El consumo de cápsulas de arándano rojo durante un año no logró prevenir las infecciones urinarias (IU) en adultas mayores de hogares de cuidados especiales, de acuerdo con un estudio realizado en Estados Unidos.

Los autores aseguran que las usuarias sufrieron tantas IU y tenían tantos valores de factores promotores de infección en la orina como las usuarias de placebo.

"Esto refuerza lo que muchos otros estudios habían revelado", dijo la autora principal, doctora Manisha Juthani-Mehta, de la Escuela de Medicina de Yale, en New Haven, Connecticut.

Estudios previos sobre el uso del arándano rojo, en jugo o cápsulas, habían sido contradictorios. Una revisión sistemática analizó la evidencia que en el 2012 publicó Cochrane Collaboration, una organización internacional que evalúa y revisa la investigación médica.

La conclusión fue que "no se puede recomendar el jugo de arándanos rojos para prevenir las IU".

Antes, existía la noción de que comer o beber jugo de arándanos rojos elevaba la acidez de la orina y prevenía las IU. También se especuló que una sustancia de esos frutos, la proantocianidina, evitaba que las bacterias se pegaran a la pared de la vejiga.

Ahora, al azar, los autores les pidieron a 185 mujeres de unos 65 años de 21 hogares de cuidados especiales cerca de Yale que tomaran una cápsula por día. Recibieron dos cápsulas con extracto de arándano, incluidos 72 mg de proantocianidina, lo que equivale a beber 590 cm3 de jugo, o una píldora placebo.

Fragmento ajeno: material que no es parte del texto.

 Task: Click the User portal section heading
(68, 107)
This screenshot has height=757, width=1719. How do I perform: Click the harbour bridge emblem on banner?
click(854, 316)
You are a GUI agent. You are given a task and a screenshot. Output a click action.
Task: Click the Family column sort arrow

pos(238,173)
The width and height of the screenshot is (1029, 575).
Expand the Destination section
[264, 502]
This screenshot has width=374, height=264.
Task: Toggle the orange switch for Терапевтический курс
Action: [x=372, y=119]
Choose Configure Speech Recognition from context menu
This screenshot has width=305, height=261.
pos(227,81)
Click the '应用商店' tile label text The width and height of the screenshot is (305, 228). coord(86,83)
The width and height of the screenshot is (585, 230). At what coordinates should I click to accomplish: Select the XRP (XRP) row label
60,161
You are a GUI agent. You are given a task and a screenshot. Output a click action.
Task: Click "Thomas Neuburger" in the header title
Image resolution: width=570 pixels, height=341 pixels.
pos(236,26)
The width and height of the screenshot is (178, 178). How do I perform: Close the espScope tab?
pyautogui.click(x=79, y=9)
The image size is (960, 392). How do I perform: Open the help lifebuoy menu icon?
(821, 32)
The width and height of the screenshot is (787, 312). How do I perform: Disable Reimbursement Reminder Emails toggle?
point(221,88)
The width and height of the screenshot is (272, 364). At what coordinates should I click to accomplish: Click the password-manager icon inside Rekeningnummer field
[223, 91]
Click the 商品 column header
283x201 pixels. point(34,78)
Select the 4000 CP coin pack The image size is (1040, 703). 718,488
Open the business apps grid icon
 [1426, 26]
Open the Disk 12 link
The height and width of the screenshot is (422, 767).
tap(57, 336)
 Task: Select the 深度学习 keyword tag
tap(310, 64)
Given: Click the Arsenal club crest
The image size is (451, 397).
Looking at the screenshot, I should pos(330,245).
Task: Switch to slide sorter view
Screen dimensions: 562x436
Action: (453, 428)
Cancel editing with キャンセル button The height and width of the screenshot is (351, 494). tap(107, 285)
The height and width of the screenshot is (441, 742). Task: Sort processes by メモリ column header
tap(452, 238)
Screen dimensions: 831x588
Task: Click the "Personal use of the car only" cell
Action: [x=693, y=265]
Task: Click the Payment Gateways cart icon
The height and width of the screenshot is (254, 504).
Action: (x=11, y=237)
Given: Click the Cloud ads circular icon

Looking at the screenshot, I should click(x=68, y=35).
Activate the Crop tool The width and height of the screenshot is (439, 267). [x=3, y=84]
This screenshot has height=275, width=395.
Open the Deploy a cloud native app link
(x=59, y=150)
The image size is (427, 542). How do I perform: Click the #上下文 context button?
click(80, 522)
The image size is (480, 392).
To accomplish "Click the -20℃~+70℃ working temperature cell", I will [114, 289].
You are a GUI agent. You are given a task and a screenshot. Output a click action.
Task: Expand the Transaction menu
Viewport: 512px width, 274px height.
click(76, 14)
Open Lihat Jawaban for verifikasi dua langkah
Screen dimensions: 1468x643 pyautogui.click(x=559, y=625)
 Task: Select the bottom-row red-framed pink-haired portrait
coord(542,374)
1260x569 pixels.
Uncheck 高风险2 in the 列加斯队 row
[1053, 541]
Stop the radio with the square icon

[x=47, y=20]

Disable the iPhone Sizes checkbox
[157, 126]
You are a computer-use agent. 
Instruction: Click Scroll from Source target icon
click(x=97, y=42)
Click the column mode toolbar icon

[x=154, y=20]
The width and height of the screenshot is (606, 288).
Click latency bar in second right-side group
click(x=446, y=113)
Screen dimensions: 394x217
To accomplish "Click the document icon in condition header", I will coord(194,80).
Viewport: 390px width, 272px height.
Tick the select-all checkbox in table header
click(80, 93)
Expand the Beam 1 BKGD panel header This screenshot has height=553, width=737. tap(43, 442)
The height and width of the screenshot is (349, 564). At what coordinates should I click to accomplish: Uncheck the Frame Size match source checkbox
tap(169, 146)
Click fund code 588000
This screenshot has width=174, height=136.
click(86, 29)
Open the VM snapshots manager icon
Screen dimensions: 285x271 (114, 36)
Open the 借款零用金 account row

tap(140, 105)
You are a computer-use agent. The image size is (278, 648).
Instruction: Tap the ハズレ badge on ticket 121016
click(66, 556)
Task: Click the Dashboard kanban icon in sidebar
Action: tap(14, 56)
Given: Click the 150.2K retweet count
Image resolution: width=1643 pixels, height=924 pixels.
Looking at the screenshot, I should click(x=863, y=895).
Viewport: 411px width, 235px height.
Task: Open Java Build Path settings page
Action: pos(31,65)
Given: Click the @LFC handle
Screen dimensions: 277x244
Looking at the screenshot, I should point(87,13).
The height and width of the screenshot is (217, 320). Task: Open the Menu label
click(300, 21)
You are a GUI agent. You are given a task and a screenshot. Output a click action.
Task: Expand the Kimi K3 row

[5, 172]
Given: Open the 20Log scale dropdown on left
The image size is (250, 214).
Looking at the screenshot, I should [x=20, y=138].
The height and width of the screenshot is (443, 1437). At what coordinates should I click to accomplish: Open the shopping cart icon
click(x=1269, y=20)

Al inicio del estudio, un tercio de las mujeres obtuvo un resultado positivo en los análisis de orina para detectar bacterias y glóbulos blancos, lo que no significa que las mujeres tuvieran una IU, sino que podrían desarrollar una infección.

Los autores registraron información de un año de 147 mujeres. El resto murió, se retiró del estudio o recibió el alta en el hogar donde estaba internada.

No hubo diferencia entre las usuarias de las cápsulas de arándano rojo y placebo en la proporción de portadoras de bacterias y glóbulos blancos en orina al final del estudio, ni en la cantidad de participantes con síntomas de IU, que murió, tuvo que ir a un hospital o utilizó antibióticos.

Los resultados se publicaron en JAMA junto con la presentación en la conferencia IDWeek, en Nueva Orleans.